19 August 2004

Urban planning and political protest

Ruben Bolling's comic Tom the Dancing Bug has a chilly satire of “free speech zones,” Salon has an article about lefties concerned about potential backlash from protests against the Republican convention in New York, and Atrios has a little meditation on the same subject:

There is the question of whether street protest is really worth the time money and energy of those involved. It's a bit different in other countries, where public spaces are much more integrated with daily life, and protests can be much more visible and effective. But, in the US even when protest are allowed to operate on prime real estate, the fact that public spaces are for the most part already on the edges of daily life, protests and protesters are intrinsically marginalized, even when they aren't happening behind razowire in pens.
....
Given that protesting in this country almost by its nature marginalizes an issue by portraying it as something which is out of the mainstream, one has to ask whether the costs are greater than the benefits.

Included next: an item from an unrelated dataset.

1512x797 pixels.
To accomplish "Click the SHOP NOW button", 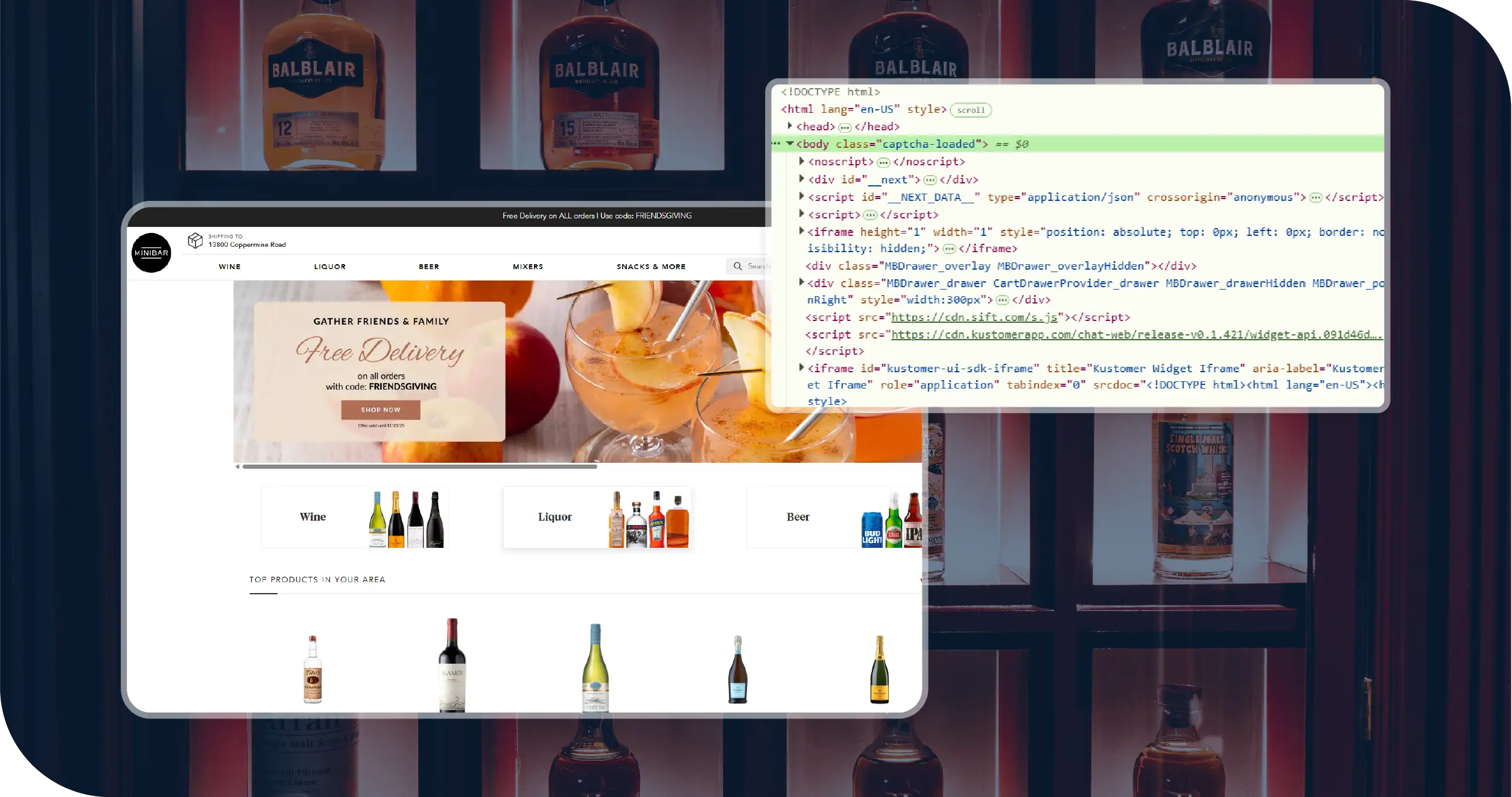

This is yet another example of the impoverishment of American civic life through lame urban design.

It's particularly vivid for me, as an alumnus of UC Santa Cruz. The university's first chancellor, Dean McHenry, wanted to pattern the campus after Oxford's residential colleges. According to campus legend, he was able to win support for this because of the Berkeley Free Speech Movement. The residential college plan meant no central gathering place on campus comparable to Sproul Plaza at UC Berkeley.

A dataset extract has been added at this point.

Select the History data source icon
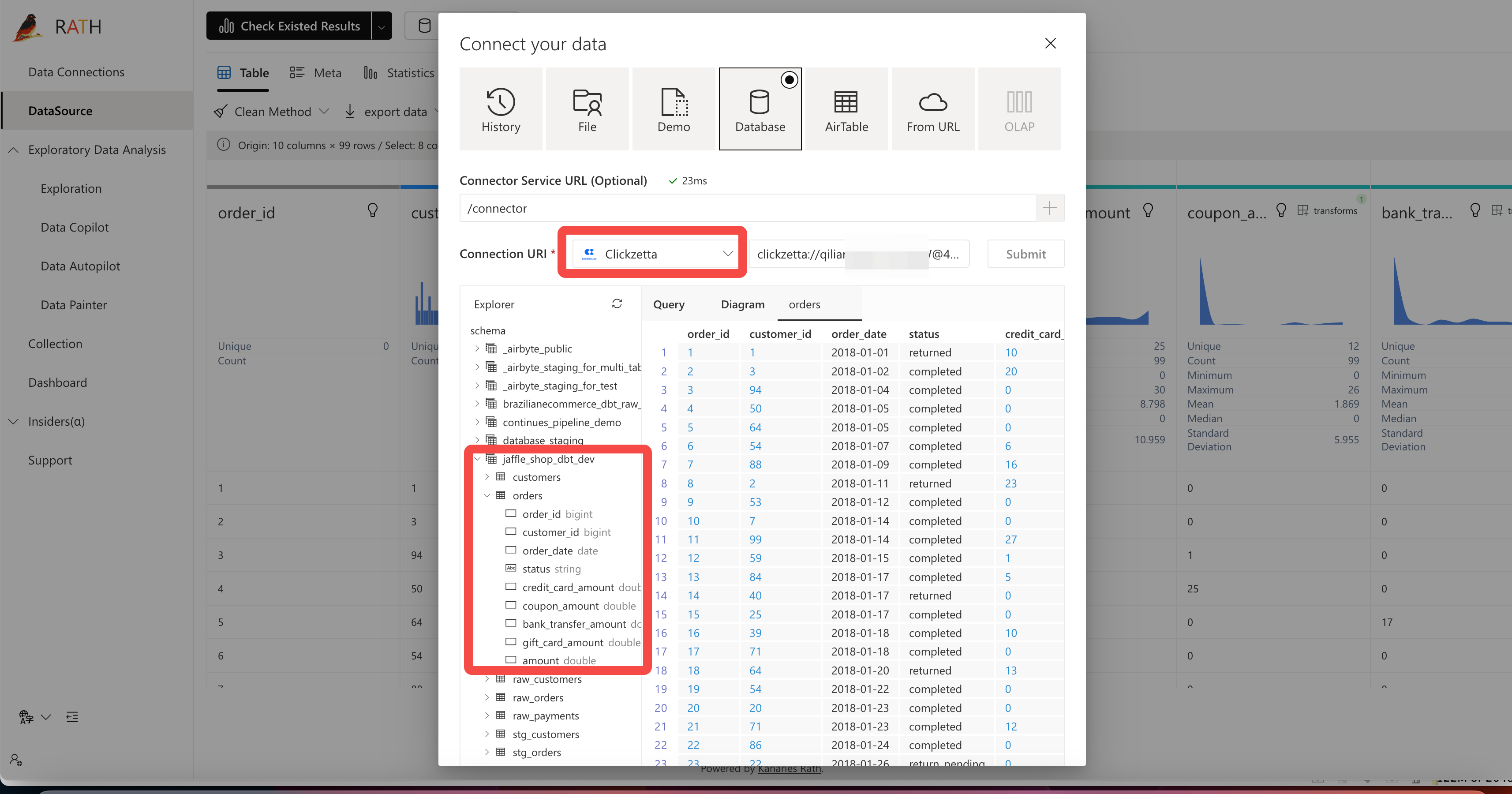click(x=501, y=109)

The legend probably isn't true, but the effect was real. UCSC had an extremely vigorous lefty student culture in my time there, but campus protests were hard to sustain. The best option for holding a protest was at the administration offices at the library — but there wasn't room for a crowd of more than four or five dozen people, and the library was located such that if you weren't on your way there specfically, you wouldn't ever pass by it. The only place with room for more people was the quarry, which was deserted if it wasn't graduation day. Between that, the distance between the campus and the town, the local climate's tendancy toward rain, and the rapid academic tempo of the quarter system, the frequent student protests never really gathered any steam.

Architecture is politics.

3 comments:

Anonymous said...

At Carolina, Greenlaw Hall (the English building where I spent many an hour), was built sometime in the 1960's. The windows are all these little unopenable slits, and most of the desks are those inseperable desk/chair combos. They are all bolted to the floor. It is widely regarded as the ugliest building on campus. This is because it was built to be riot-proof. English majors are nothing but trouble.

Anonymous said...

At DNC 2000, we joked about our "protest zoo."

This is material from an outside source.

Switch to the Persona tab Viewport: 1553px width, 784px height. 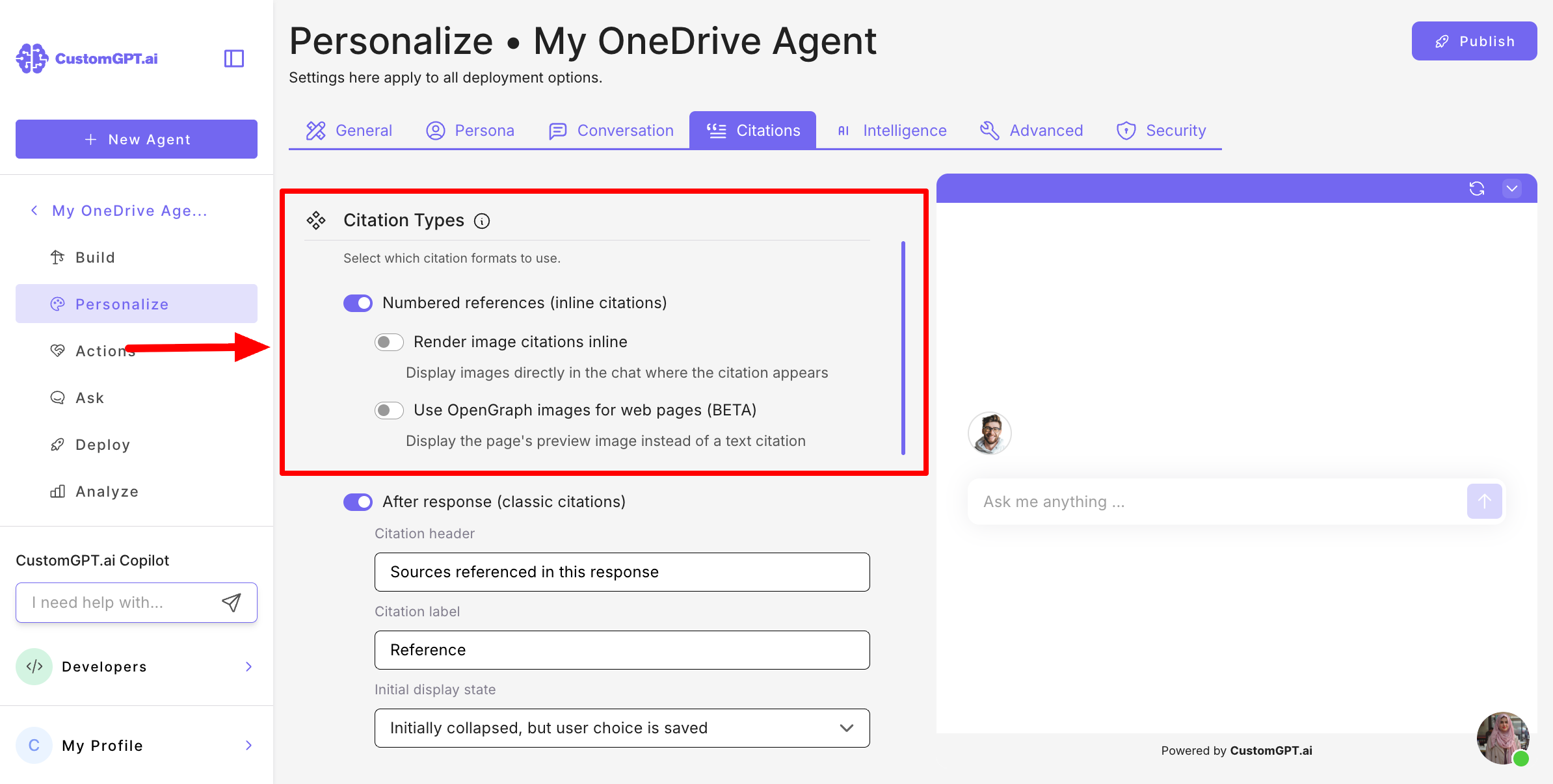click(470, 131)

Wonder what Ruskin would have to say about this...

- yezida

Jonathan Korman said...

Late update!

"Tahrir Square got its name by a presidential decree in 1955. It was supposed to be a sign of Egypt's liberation from the British--who actually left in the 20s--and also from the monarchy of King Farouk. Actually in Tarhrir Square there is a large pedestal that was put in place in the time of King Farouk that was supposed to have a statue of him on top. But it never got built and power changed hands so President Nasser decided to keep the pedestal with nothing on it as a reminder of the failure of the Egyptian monarchy. But honestly it's not really clear to me what liberation the presidential decree was recognizing. In my opinion Tahrir Square didn't earn it's name until January 25th, 2011."